Zhang et al., EACL 2026 report that curriculum learning via various difficulty metrics can reduce training steps by roughly 18–45% compared to baseline random sampling. That is a training-schedule finding.
Amiri (arXiv 2601.21698v2) pretrains Pythia models from 14M to 1B parameters for 300B tokens under ascending linguistic curricula and finds a +9pp gain on wh-question object-gap for small models, plus lower GNS and reduced late-phase spectral saturation under curricula. That is also a training-schedule finding.
Neither paper demonstrates accommodation.
Accommodation is what the word “development” is supposed to mean in my theory. It is the learner’s schema breaking on contact with a counterexample and rebuilding.

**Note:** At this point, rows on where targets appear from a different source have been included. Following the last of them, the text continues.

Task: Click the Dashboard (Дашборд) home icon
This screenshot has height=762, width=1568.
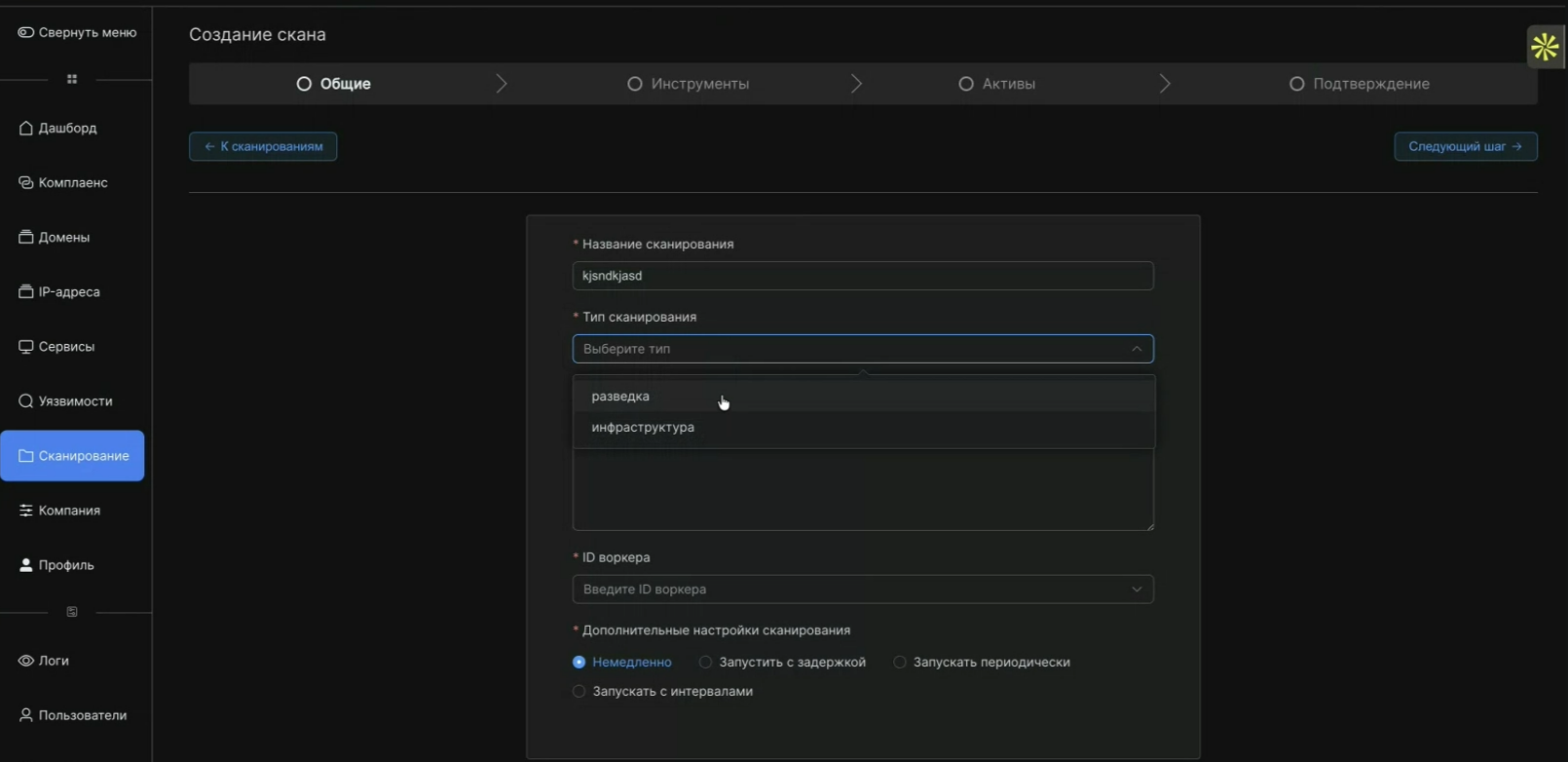Action: (x=26, y=129)
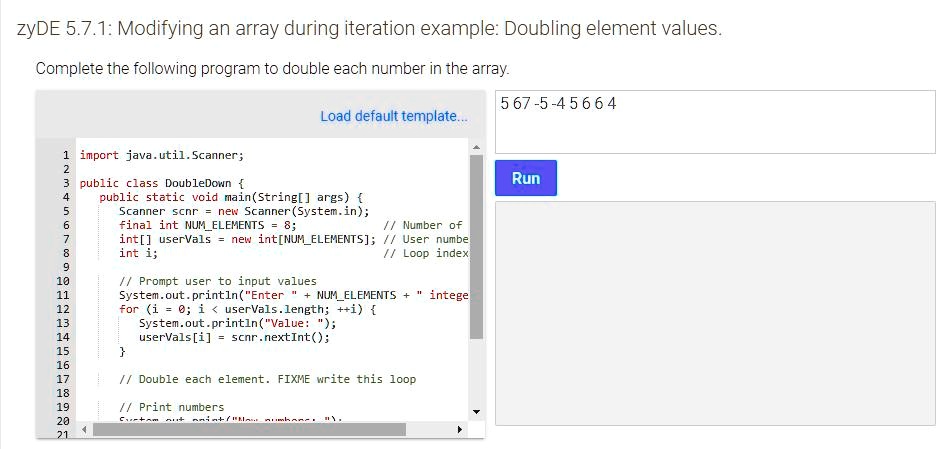Click the '// Prompt user to input values' comment
This screenshot has height=449, width=940.
click(217, 281)
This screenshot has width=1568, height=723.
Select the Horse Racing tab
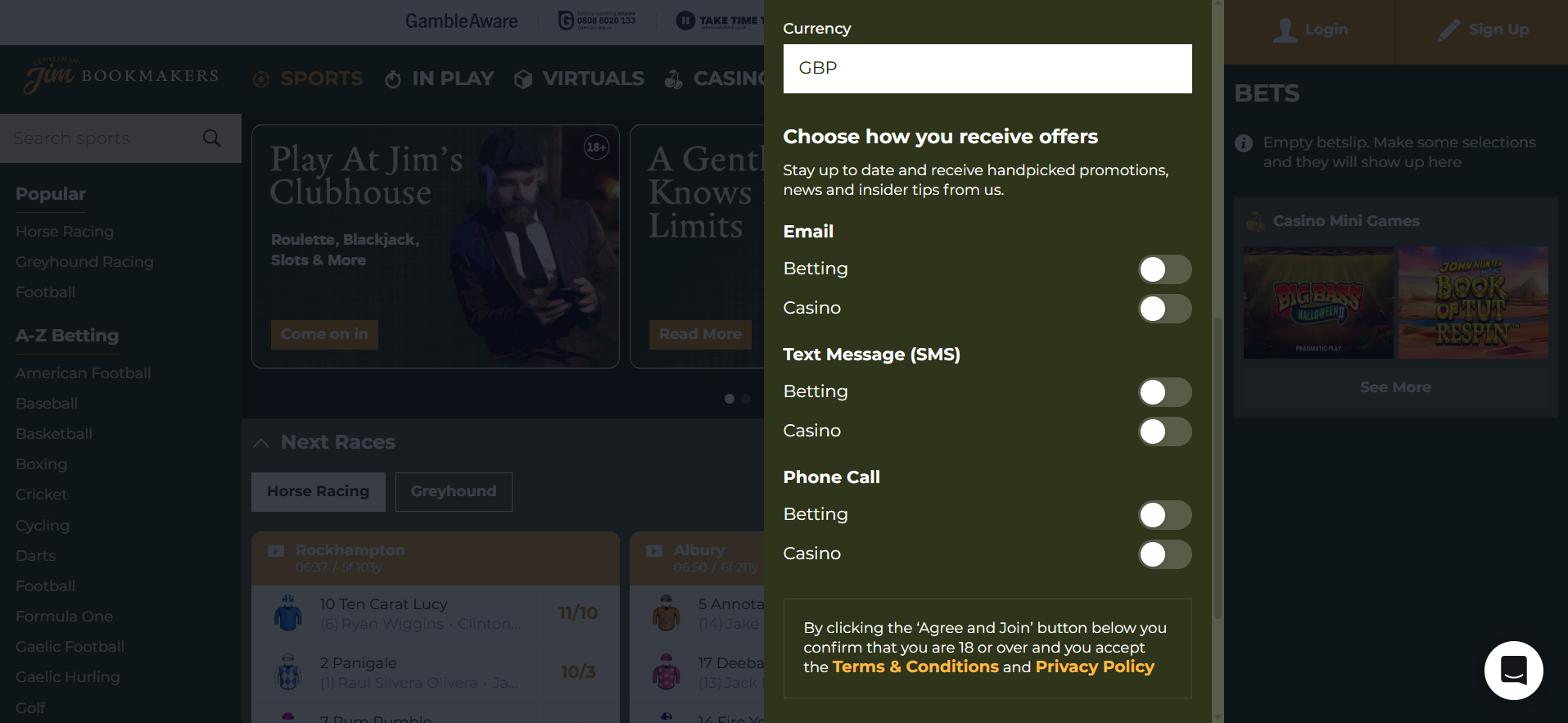[x=319, y=492]
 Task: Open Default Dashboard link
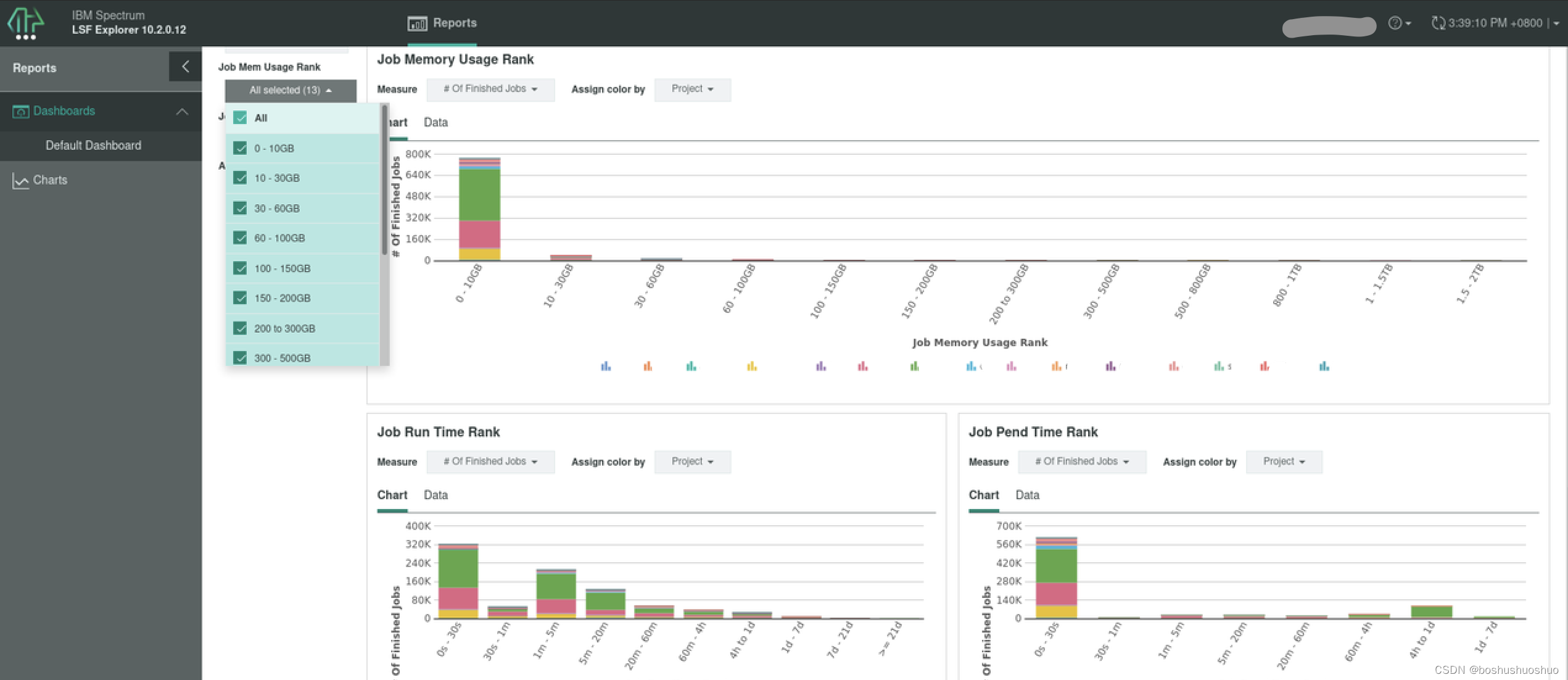93,146
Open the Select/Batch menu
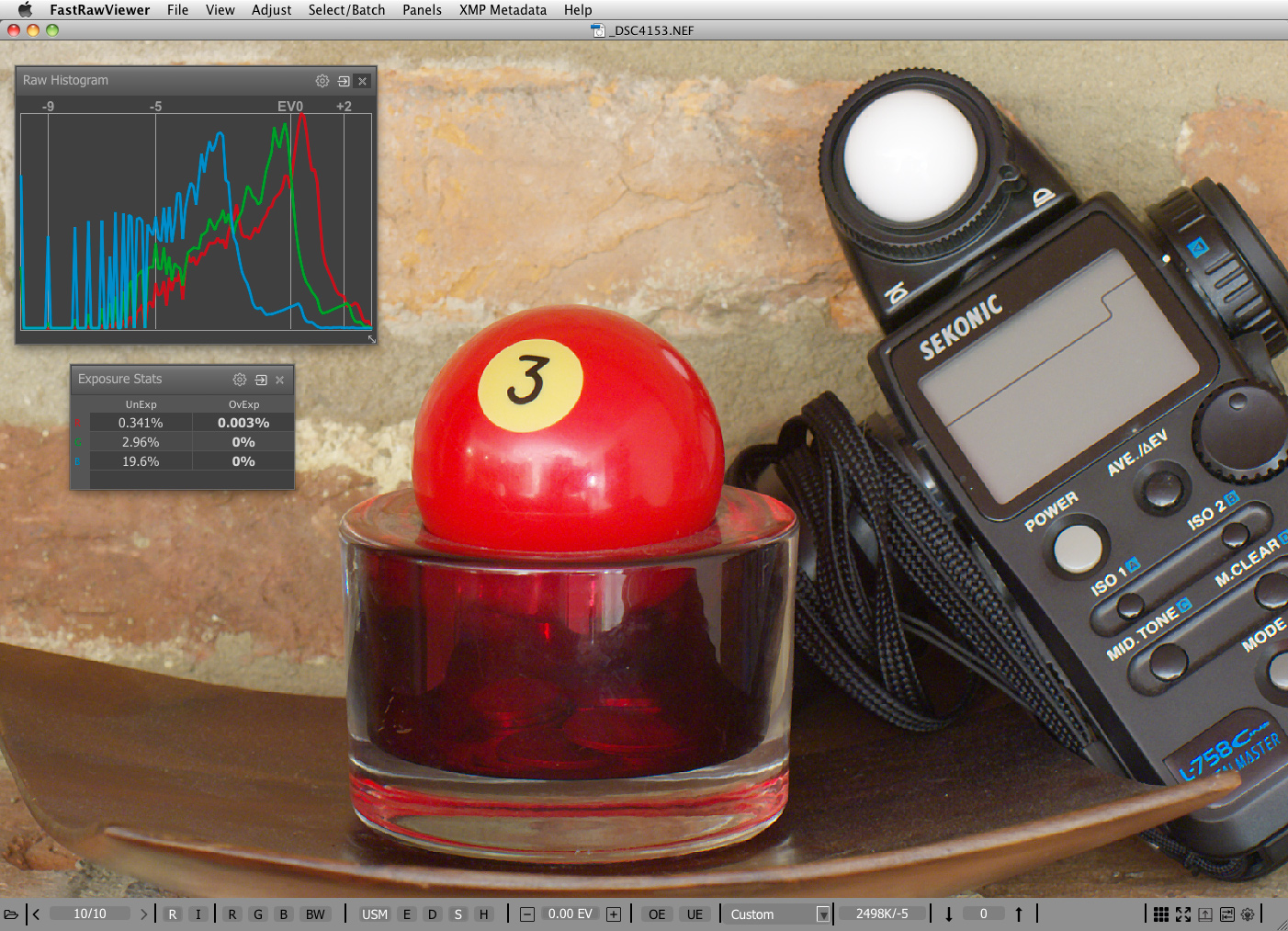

It is the child pouring water between two differently shaped glasses and discovering conservation by noticing that the prior rule was wrong. It is not reordering examples so a 70M-parameter model survives softmax crowding a little longer.
Calling the +9pp wh-object-gap gain “development” is wrong for the same reason calling a toddler literate because he recognizes his own name is wrong. The name is a memorized glyph. The +9pp gain is a small-model stability effect that disappears by 410M parameters. Amiri reports that himself. The effect is real and useful. It is not the thing I mean.
Five HMM phases shared across all orderings is not evidence of stages either. If the phases were developmental, they would survive change of architecture, change of data distribution, and change of optimizer. They do not. They are properties of the loss surface under a fixed experimental family. That is what they are.
So: what counts as evidence that a curriculum produces development?
A single one: show me a generalization structure produced by the curriculum that the random baseline cannot produce at the same scale. A bump on one BLiMP probe at one capacity level that vanishes at the next capacity level is not that. It is a bump.
Until then:
- Keep the numbers. They are useful.
- Keep the curricula. They help small models.
- Do not call it development.
I will accept the analogy if someone shows me the accommodation. Until then, the word belongs to the child with the two cups.